> _TASK STATEMENT_:
Your copy runs from the line containing "Task: Open the information panel icon" through the last line of the listing, both included. Restate those lines word for word and leave out pictures.

> _EXERCISE DATA_:
****************

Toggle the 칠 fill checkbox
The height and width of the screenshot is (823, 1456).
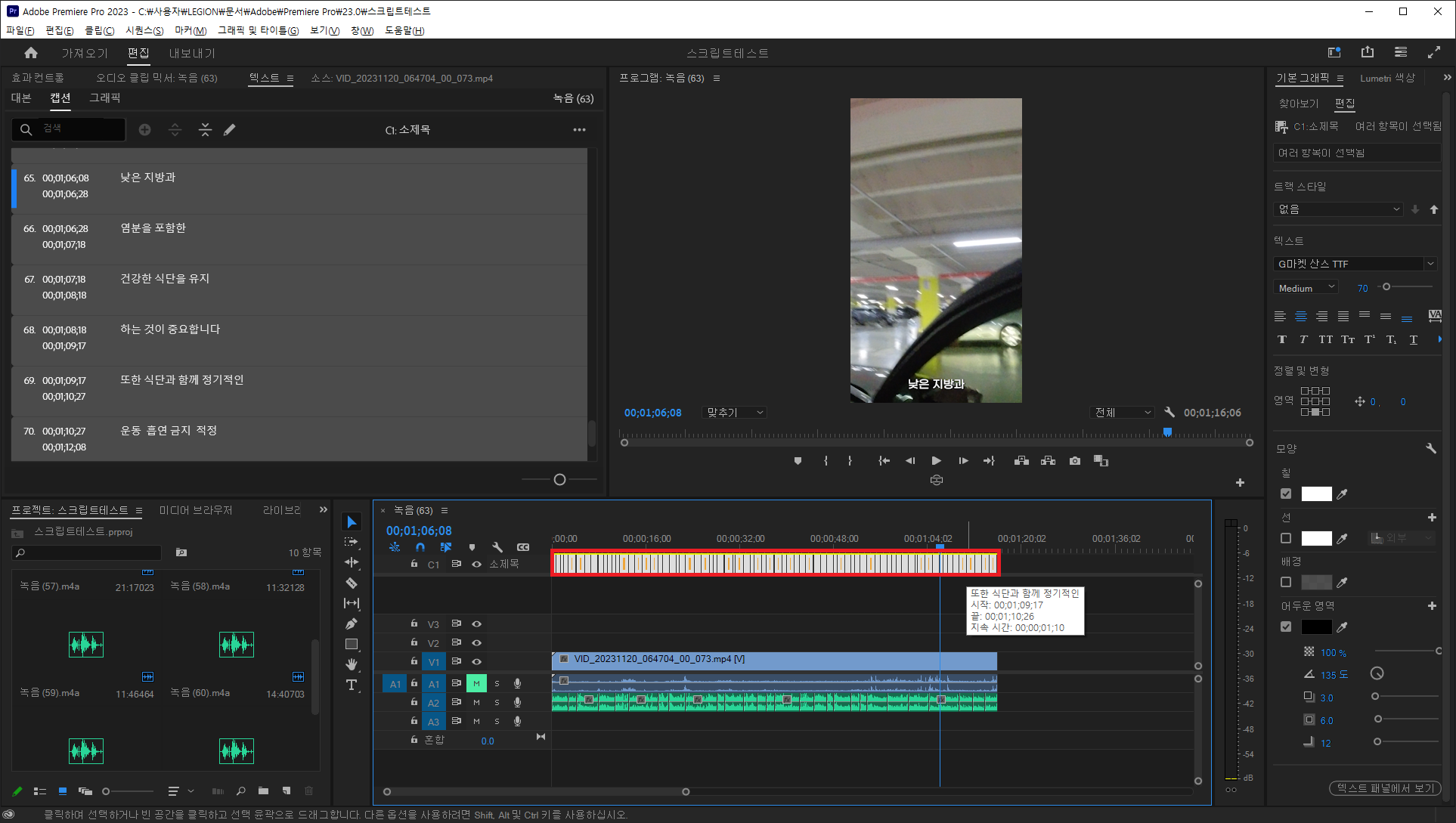coord(1286,493)
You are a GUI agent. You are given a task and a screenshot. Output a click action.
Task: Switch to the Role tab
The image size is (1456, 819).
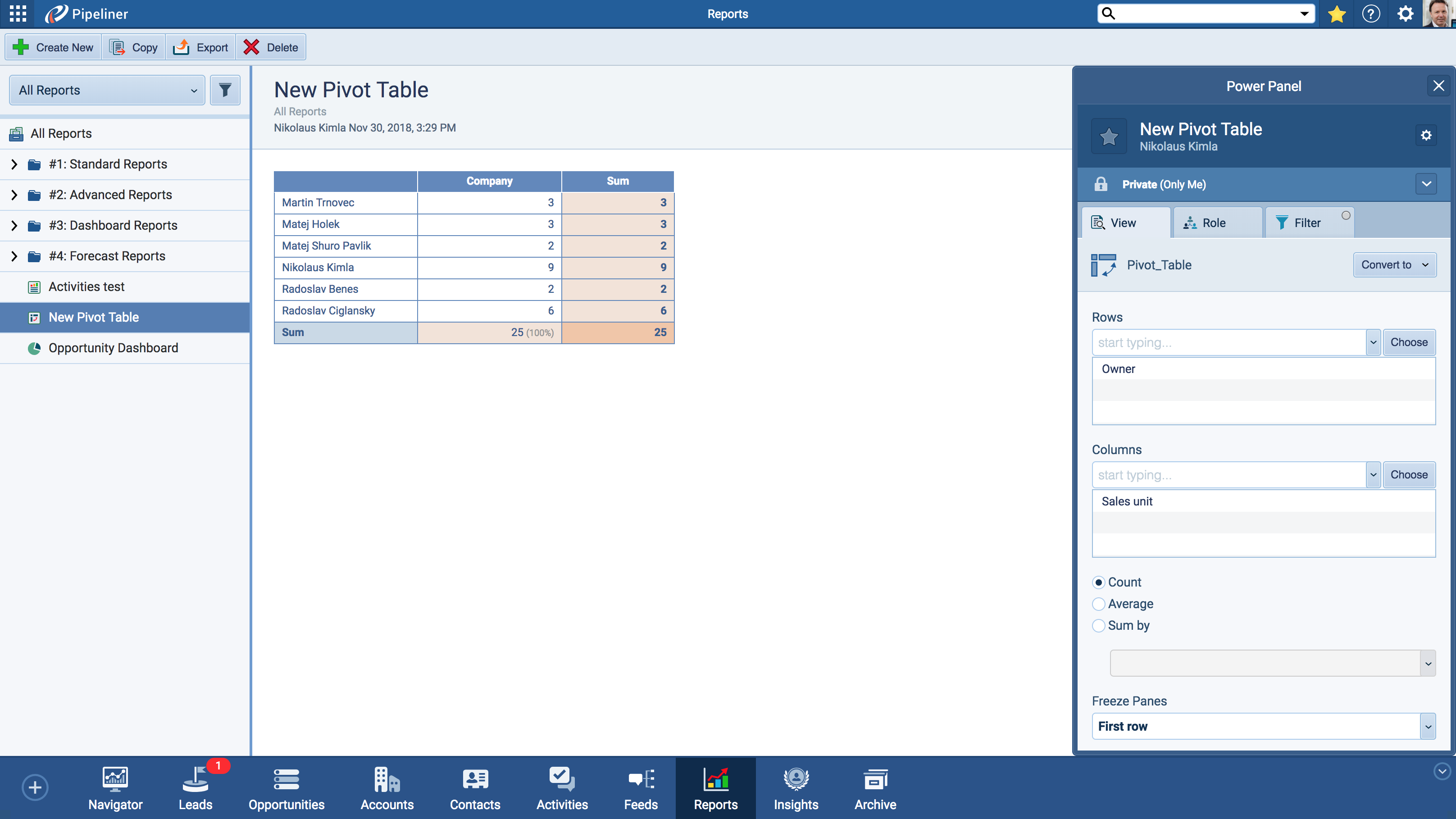coord(1217,223)
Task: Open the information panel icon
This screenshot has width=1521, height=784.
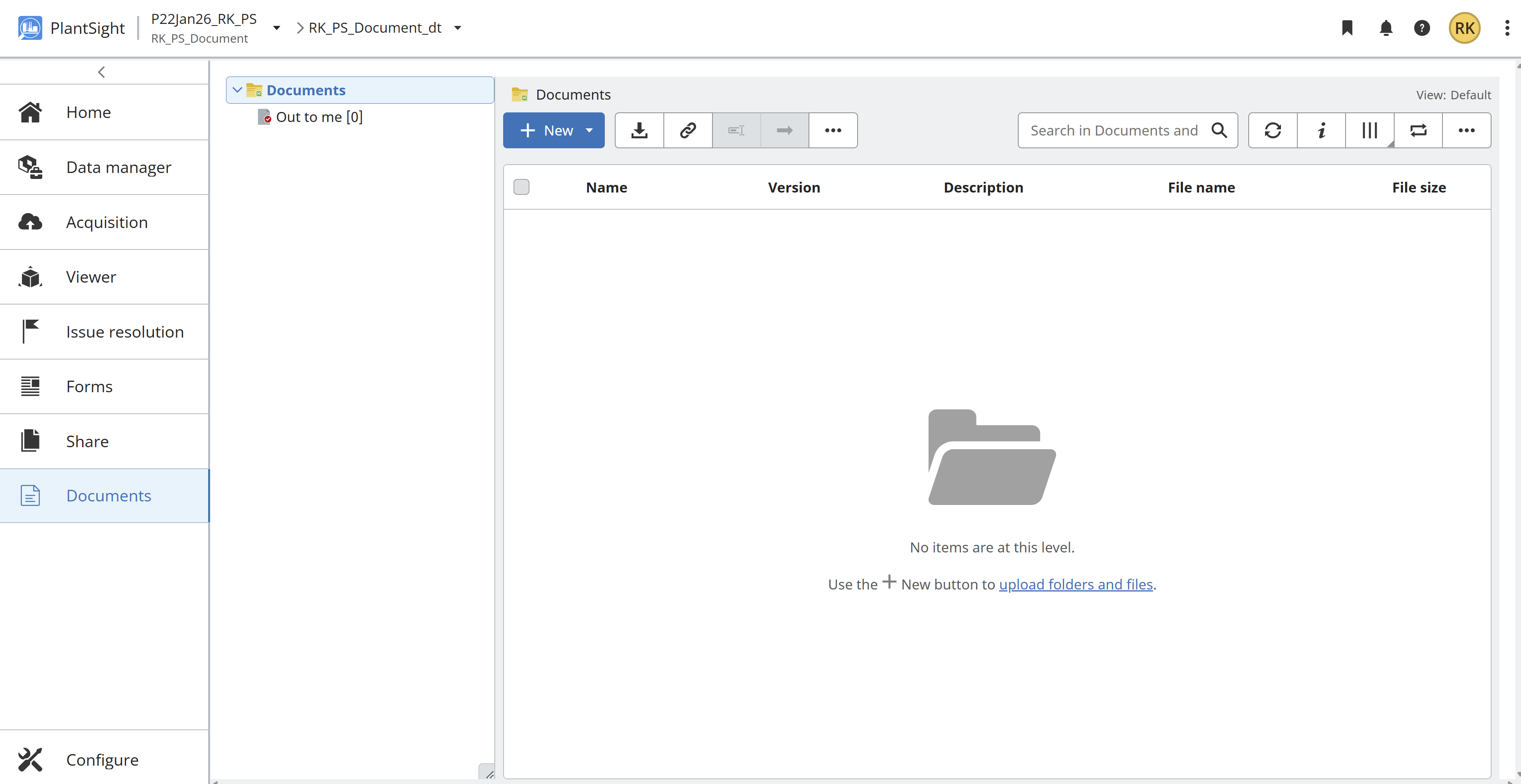Action: point(1321,130)
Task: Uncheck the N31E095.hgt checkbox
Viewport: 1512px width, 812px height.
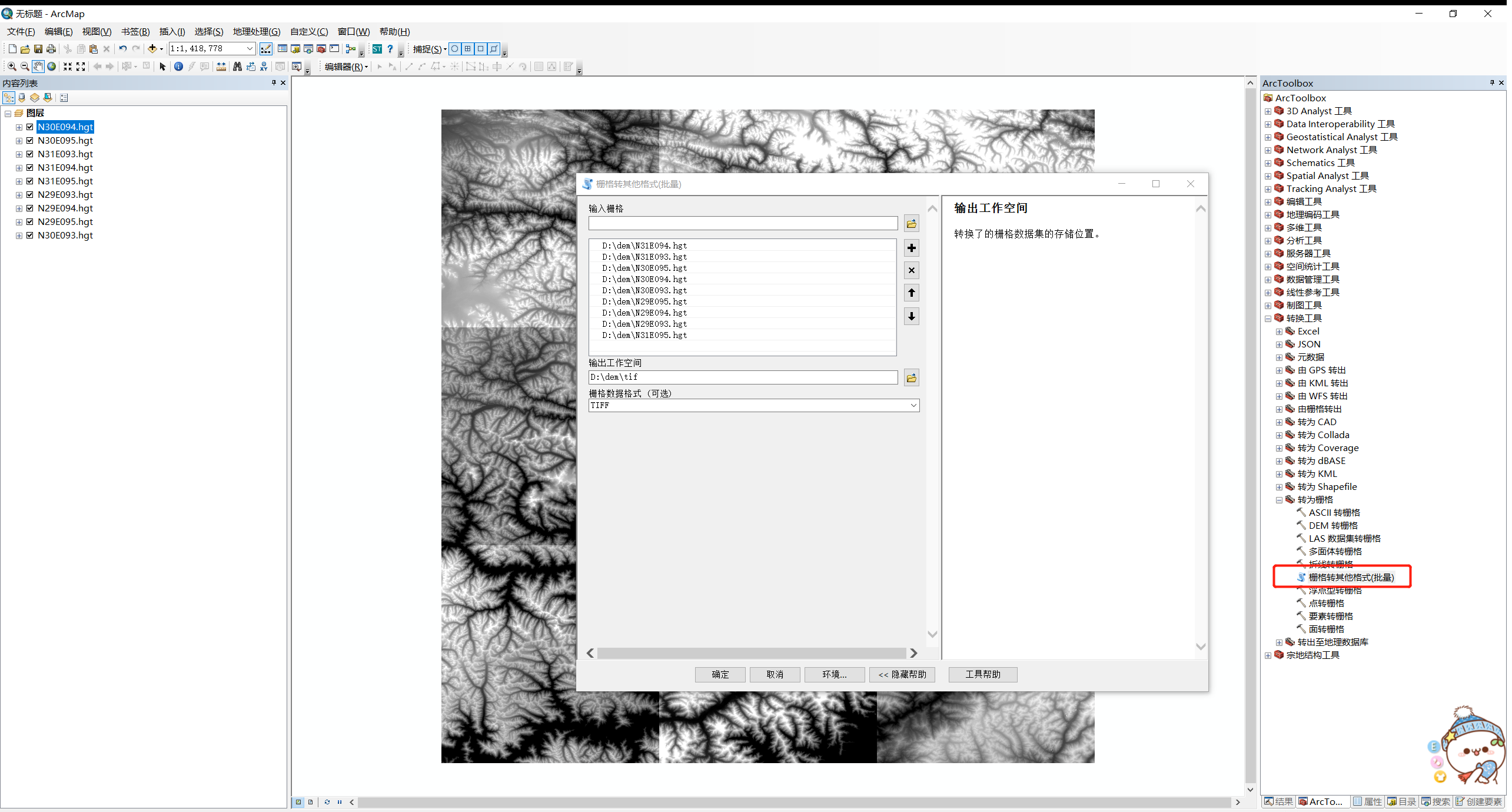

****************

> _OUTPUT_:
Task: Open the information panel icon
This screenshot has width=1521, height=784.
Action: point(1321,130)
Task: Uncheck the N31E095.hgt checkbox
Viewport: 1512px width, 812px height.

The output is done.